Nike stuck with Lance Armstrong to the bitter end and has backed through thick and thin golf demigod Tiger Woods, the keystone of its golf program. But the brand moved with remarkable expedience (for Nike) to suspend its relationship with Olympian and Paralympian Oscar Pistorius, on trial for allegedly murdering his girlfriend. No need to rehash the news, since the star -- really needing no introduction the world over, as ring announcers used to say to introduce Mike Tyson -- has been all over the news.
It's not the final straw for Nike ... yet, per a company statement, which is as terse as can be expected for a situation like this: "Nike has suspended its contract with Oscar Pistorius. We believe Oscar Pistorius should be afforded due process and we will continue to monitor the situation closely."
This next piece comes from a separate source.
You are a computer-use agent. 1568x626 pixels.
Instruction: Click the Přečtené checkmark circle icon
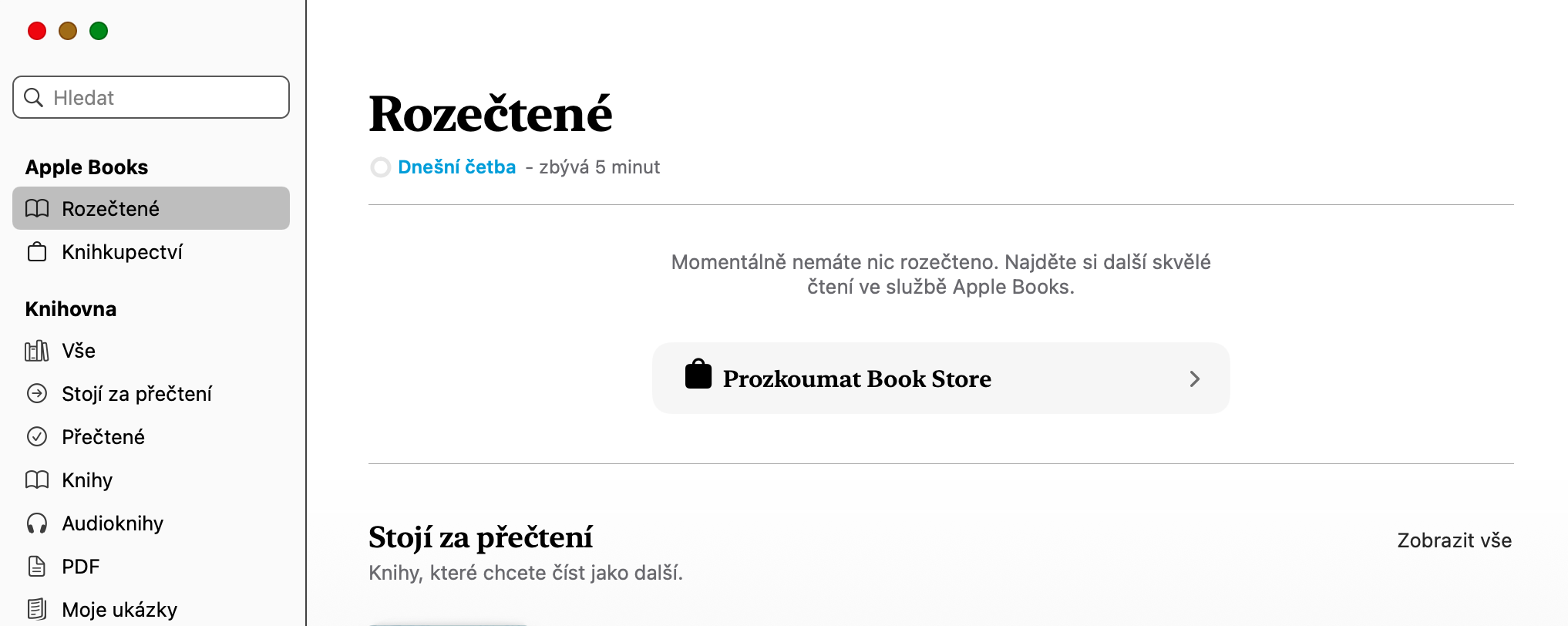pos(37,437)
But it can't help that Pistorius has admitted to having shot his girlfriend, the model Reeva Steenkamp, ostensibly mistaking her for an intruder. Is Nike taking a more balanced "innocent until proven guilty" position, or acting quickly to distance itself? Is there a moral imperative for brands to assume a sponsored athlete is innocent until proven guilty? No, say marketers and analysts.
David Steinberg, founder and CEO of Manhattan-based marketing firm XL Marketing, says Nike has probably stuck by athletes too long in the past, and is now acting expediently to back away from Pistorius. "Yes, it's a knee-jerk reaction, because in the past they have stood by athletes and it has come back to burn them," he says.
Nike has been a long-term sponsor of Tiger Woods, as he is a massive part of their golf strategy. The obvious difference between Woods and Pistorius: unless Florida law asserts that marital cheating is a crime, he didn't break the law. "And they couldn't really terminate him without essentially shutting down their golf division." And like buying more shares of a stock at a low point, it has paid off long-term as he has renovated his reputation.
On the other hand, Nike was chastened by having stuck by Armstrong for over a decade, keeping him in the spokesperson/sponsorship stable all the way up until he severed his relationship with LiveStrong last October because of “seemingly insurmountable evidence” that he had been doping, and by not admitting that had misled the company. Nike wasn't alone. RadioShack and Budweiser also dropped him around the same time. At the time, analysts were unanimous in asserting that the Armstrong brand had suffered a fatal keelhauling.